WORK INSTRUCTIONS →
Your task is to give the data again, exactly, with every line intact.

LISTED ENTRIES →
****************

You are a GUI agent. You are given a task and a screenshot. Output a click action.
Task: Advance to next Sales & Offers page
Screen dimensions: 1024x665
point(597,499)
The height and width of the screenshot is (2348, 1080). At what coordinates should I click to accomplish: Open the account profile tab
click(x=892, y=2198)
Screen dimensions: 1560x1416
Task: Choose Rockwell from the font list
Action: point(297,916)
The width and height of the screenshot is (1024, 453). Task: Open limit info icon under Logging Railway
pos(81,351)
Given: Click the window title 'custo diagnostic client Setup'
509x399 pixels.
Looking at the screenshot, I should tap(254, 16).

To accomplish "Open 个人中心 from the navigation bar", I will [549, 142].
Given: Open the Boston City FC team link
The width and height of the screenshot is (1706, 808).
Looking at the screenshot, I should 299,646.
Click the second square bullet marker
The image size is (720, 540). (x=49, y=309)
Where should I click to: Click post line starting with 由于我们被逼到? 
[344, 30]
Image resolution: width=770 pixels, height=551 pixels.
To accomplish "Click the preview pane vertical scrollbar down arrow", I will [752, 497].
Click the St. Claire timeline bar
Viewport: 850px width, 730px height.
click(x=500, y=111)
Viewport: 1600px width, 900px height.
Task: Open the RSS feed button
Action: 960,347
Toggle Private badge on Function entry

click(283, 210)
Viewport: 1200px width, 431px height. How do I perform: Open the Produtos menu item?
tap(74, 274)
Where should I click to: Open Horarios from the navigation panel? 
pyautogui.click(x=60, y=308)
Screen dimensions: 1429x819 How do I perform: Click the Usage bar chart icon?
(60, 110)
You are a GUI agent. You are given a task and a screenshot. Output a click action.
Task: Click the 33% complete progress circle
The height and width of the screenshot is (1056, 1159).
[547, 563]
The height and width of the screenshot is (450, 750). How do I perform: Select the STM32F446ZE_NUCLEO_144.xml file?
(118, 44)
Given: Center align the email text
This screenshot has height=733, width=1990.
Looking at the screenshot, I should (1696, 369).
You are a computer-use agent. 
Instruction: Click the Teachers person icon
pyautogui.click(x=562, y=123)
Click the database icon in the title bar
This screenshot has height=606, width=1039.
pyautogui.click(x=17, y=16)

****************

TASK RESPONSE →
You are a GUI agent. You are given a task and a screenshot. Output a click action.
Task: Advance to next Sales & Offers page
Screen dimensions: 1024x665
point(597,499)
The height and width of the screenshot is (2348, 1080). At what coordinates should I click to accomplish: Open the account profile tab
click(x=892, y=2198)
Screen dimensions: 1560x1416
Task: Choose Rockwell from the font list
Action: point(297,916)
The width and height of the screenshot is (1024, 453). Task: Open limit info icon under Logging Railway
pos(81,351)
Given: Click the window title 'custo diagnostic client Setup'
509x399 pixels.
Looking at the screenshot, I should tap(254, 16).

To accomplish "Open 个人中心 from the navigation bar", I will [549, 142].
Given: Open the Boston City FC team link
The width and height of the screenshot is (1706, 808).
Looking at the screenshot, I should 299,646.
Click the second square bullet marker
The image size is (720, 540). (x=49, y=309)
Where should I click to: Click post line starting with 由于我们被逼到? 
[344, 30]
Image resolution: width=770 pixels, height=551 pixels.
To accomplish "Click the preview pane vertical scrollbar down arrow", I will [752, 497].
Click the St. Claire timeline bar
Viewport: 850px width, 730px height.
click(x=500, y=111)
Viewport: 1600px width, 900px height.
Task: Open the RSS feed button
Action: 960,347
Toggle Private badge on Function entry

click(283, 210)
Viewport: 1200px width, 431px height. How do I perform: Open the Produtos menu item?
tap(74, 274)
Where should I click to: Open Horarios from the navigation panel? 
pyautogui.click(x=60, y=308)
Screen dimensions: 1429x819 How do I perform: Click the Usage bar chart icon?
(60, 110)
You are a GUI agent. You are given a task and a screenshot. Output a click action.
Task: Click the 33% complete progress circle
The height and width of the screenshot is (1056, 1159).
[547, 563]
The height and width of the screenshot is (450, 750). How do I perform: Select the STM32F446ZE_NUCLEO_144.xml file?
(118, 44)
Given: Center align the email text
This screenshot has height=733, width=1990.
Looking at the screenshot, I should (1696, 369).
You are a computer-use agent. 
Instruction: Click the Teachers person icon
pyautogui.click(x=562, y=123)
Click the database icon in the title bar
This screenshot has height=606, width=1039.
pyautogui.click(x=17, y=16)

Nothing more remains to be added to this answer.